> [Excerpted text]
Playmobil's theme park in Malta has captured children's imagination

Playmobil to follow Lego's UK theme park – but bucks trend to transfer production to China where 80% of the world's toys are made
Playmobil figures invented by Hans Beck
Playmobil toys to represent office workers and relationships at work. Photograph Linda Nylind for the Guardian

Knights looking down from a castle provide a grand entrance to Malta's Playmobil theme park. Lifesize figures of a farmer and a pirate tower over children at the Playmobil farm where youngsters can ride pigs and a crocodile, "milk" a cow (it's only water) and ride narrow-waisted horses.

The original FunPark at the German toymaker's headquarters in Zirndorf in Bavaria is much bigger, but the Maltese version is popular. "There isn't much here [in Malta] for children," says Noel Zarb, a salesman at Playmobil Malta. He says local children come every day.

A 45-minute tour of the adjacent Playmobil factory (£7 including FunPark entry), the company's second-largest, is also a highlight. Children discover how the seven parts of a 7.5cm Playmobil figure, with its ever-smiling face, are made from tiny plastic granules and put together to form princesses, pirates, police officers and secret agents.

In Malta, Playmobil makes 2m of the tiny precision-moulded figures every week – five times the island state's total full-size population.

At a time when 80% of the world's toys are made in China, Playmobil has stubbornly resisted pressure to shift production to the far east. Helga Ellul, the head of Playmobil Malta, says the company looked at it eight years ago but found that the cost advantage was not that big, partly because its main export markets are in Europe. Since then, Chinese wages have risen.

Playmobil is also anxious to retain control over quality. The company's owner, Horst Brandstätter, once told his workers: "If we wanted to produce in China, I would have to clone you all."

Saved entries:

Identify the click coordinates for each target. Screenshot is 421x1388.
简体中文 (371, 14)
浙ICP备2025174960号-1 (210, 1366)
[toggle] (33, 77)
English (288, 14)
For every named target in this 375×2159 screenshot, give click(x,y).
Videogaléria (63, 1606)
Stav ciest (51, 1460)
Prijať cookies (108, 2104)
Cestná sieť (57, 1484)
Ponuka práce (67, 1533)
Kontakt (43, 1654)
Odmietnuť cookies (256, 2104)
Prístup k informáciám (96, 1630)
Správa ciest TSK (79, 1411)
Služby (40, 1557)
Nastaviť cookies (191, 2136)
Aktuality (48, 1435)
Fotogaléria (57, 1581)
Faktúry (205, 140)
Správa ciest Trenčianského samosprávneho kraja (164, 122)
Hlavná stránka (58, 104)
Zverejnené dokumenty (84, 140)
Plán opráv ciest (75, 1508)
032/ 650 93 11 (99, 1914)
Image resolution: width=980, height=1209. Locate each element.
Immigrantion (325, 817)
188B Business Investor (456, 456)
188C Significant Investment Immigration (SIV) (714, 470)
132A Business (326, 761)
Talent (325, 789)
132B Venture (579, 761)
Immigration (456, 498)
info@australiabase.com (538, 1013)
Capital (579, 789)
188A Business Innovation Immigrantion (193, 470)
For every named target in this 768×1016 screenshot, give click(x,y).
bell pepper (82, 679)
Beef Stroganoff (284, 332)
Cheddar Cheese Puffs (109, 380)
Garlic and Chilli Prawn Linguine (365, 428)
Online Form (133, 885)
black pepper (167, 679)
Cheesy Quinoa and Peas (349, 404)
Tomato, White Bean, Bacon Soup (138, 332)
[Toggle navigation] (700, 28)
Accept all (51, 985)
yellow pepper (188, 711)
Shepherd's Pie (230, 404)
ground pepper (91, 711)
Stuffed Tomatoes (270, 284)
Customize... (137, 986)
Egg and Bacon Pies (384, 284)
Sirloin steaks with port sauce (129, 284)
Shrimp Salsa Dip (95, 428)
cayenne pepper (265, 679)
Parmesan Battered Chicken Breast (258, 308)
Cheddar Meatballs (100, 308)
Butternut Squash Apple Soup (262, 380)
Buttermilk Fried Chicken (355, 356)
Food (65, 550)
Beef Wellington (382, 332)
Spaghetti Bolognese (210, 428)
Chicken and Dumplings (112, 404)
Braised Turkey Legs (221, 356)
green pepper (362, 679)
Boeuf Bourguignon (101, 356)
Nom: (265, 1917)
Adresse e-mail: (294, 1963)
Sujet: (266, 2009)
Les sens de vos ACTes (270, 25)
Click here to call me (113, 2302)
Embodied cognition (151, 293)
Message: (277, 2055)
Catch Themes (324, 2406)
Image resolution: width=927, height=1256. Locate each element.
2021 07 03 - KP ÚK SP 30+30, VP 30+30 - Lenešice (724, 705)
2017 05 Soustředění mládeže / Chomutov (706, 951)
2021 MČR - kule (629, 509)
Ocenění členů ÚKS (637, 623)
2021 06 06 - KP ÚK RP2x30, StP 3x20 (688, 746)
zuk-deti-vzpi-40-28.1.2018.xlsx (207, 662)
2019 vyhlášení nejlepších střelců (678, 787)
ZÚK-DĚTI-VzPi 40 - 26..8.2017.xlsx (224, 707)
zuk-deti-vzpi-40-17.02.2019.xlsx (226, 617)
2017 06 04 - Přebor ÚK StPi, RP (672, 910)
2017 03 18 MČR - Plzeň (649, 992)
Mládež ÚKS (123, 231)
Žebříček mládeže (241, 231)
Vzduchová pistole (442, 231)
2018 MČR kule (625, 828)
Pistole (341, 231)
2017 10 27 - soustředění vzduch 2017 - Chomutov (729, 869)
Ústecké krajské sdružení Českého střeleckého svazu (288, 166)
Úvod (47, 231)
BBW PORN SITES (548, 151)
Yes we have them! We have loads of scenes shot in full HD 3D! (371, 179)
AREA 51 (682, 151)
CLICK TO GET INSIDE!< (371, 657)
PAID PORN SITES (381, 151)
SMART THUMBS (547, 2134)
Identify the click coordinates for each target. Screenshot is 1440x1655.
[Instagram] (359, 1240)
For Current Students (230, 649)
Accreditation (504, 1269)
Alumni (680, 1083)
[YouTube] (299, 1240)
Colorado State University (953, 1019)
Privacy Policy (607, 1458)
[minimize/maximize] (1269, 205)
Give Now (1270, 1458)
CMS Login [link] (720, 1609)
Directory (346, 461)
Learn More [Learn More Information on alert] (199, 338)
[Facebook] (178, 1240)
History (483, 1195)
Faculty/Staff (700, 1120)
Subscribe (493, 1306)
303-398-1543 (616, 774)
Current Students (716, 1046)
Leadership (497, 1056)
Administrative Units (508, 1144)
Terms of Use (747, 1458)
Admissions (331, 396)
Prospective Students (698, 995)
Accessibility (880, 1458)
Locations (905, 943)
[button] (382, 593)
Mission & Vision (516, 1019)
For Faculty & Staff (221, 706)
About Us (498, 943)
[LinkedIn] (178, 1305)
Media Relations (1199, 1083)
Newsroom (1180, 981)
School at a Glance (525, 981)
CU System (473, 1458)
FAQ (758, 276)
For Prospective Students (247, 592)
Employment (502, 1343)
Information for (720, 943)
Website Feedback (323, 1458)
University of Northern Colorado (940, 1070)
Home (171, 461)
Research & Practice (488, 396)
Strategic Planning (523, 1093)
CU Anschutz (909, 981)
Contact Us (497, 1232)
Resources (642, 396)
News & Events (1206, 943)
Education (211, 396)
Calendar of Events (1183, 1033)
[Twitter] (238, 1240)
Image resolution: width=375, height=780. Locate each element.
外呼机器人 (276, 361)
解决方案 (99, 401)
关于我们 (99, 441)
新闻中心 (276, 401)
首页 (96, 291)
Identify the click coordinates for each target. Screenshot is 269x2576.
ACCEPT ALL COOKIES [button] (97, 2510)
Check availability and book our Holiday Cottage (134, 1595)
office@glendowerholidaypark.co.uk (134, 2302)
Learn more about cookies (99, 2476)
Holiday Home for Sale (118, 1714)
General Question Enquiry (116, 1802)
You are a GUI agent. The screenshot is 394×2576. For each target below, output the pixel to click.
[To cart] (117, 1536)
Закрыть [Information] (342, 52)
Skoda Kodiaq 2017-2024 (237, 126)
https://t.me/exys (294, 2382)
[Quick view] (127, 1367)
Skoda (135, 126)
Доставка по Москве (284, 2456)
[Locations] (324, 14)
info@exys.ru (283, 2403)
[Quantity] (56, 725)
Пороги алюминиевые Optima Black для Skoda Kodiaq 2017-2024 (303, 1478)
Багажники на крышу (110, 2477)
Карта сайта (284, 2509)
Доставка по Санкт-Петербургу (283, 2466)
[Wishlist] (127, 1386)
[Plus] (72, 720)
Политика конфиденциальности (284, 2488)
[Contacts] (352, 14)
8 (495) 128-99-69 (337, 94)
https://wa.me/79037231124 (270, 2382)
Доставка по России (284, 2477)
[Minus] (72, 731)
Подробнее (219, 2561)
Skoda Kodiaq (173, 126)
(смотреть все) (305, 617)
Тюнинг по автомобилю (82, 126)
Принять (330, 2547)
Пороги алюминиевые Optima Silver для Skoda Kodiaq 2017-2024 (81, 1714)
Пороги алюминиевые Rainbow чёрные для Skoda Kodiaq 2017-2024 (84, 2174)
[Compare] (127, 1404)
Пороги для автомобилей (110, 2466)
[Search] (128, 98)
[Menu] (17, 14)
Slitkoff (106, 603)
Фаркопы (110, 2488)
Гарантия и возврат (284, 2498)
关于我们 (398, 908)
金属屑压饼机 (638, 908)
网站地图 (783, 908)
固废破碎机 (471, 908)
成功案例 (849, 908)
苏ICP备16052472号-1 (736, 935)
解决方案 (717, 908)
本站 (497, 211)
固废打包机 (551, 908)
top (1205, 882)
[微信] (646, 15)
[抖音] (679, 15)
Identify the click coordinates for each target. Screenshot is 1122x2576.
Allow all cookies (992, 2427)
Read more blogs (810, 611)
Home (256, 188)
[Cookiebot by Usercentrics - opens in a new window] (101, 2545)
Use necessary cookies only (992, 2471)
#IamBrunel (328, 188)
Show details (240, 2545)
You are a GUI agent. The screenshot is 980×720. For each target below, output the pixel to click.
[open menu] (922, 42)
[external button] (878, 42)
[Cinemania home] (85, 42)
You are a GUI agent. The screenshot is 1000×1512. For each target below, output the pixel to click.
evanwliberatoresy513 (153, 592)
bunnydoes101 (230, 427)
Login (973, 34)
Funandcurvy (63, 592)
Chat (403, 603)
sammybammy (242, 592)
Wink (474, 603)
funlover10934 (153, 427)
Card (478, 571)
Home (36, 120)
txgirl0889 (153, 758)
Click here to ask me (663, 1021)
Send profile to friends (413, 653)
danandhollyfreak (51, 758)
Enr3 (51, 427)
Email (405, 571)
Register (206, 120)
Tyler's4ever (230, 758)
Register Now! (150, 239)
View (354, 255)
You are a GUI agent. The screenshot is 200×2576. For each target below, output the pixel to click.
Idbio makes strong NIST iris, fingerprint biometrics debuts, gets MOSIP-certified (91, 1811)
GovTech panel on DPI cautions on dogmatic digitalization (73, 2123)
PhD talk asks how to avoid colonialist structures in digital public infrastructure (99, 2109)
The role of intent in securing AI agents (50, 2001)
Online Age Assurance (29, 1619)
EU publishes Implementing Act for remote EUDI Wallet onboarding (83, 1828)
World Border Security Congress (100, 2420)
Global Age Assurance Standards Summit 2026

> [Set problem] Reproduce the passage of the Playmobil article above that begins with the words containing "A 45-minute tour" and ends with "total full-size population.".

> [Solution to this task]
A 45-minute tour of the adjacent Playmobil factory (£7 including FunPark entry), the company's second-largest, is also a highlight. Children discover how the seven parts of a 7.5cm Playmobil figure, with its ever-smiling face, are made from tiny plastic granules and put together to form princesses, pirates, police officers and secret agents.

In Malta, Playmobil makes 2m of the tiny precision-moulded figures every week – five times the island state's total full-size population.